The present reality of Jerusalem is that it is under siege by the Babylonians, and her prophet is in prison for telling the King that this would happen, that the king would be captured, and that Jerusalem would fall to the Babylonians.  The king did not want to hear this, and Jeremiah’s punishment was imprisonment for saying it out loud.

So, if you are a prophet in Jerusalem in 588 BC, and you have been thrown in jail for doing your job, and the city is under attack, what do you do? You buy property!  And why do you buy property?  Because God told you to!
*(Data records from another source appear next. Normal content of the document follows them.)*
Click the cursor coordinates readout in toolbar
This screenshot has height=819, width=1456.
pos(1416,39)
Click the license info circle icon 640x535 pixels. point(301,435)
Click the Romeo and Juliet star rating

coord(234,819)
Hanamel, Jeremiah’s cousin, visits him and offers him the opportunity to purchase the family land back in Anathoth.  And because Jeremiah believes that this is the will of Yahweh, Jeremiah does it.  And he does it up big: he makes a public display of having the legal documents drawn up, he counts out the seventeen shekels of silver, he has tow copies made—one sealed and one open—which was the tradition of those times, and he has those documents delivered to court, and he makes the speech where in he declares that these should be entered into public record and sealed away where they can be preserved for the future.
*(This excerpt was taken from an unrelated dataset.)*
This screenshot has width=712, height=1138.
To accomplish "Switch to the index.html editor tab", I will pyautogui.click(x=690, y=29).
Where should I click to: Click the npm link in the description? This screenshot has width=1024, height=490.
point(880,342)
For the future.  Jeremiah probably knows that he won’t be coming back to get those documents any time soon, so those earthenware jars are probably a  really good idea. But what kind of future do you suppose anybody watching this public display of political correctness was expecting?  I imagine nobody else there besides Jeremiah was putting much hope in earthenware jars right at the time they were seeing this.  There didn’t seem to be much future in old Jerusalem at the moment. Picture someone taking out a lease on an office in the World Trade center on September 12, 2001.  That’s the logical equivalent of what Jeremiah has done, and done publicly!  If someone offered you the Brooklyn bridge, or swamp land in Florida as a great investment, would you take it?

What if they told you God wanted you to buy it?  What would you do then?  Chances are you would not only not take it, but if they pressed the issue, and even set up a public transaction for the purchase, you would be making a call to some mental health professionals on that person’s behalf, wouldn’t you?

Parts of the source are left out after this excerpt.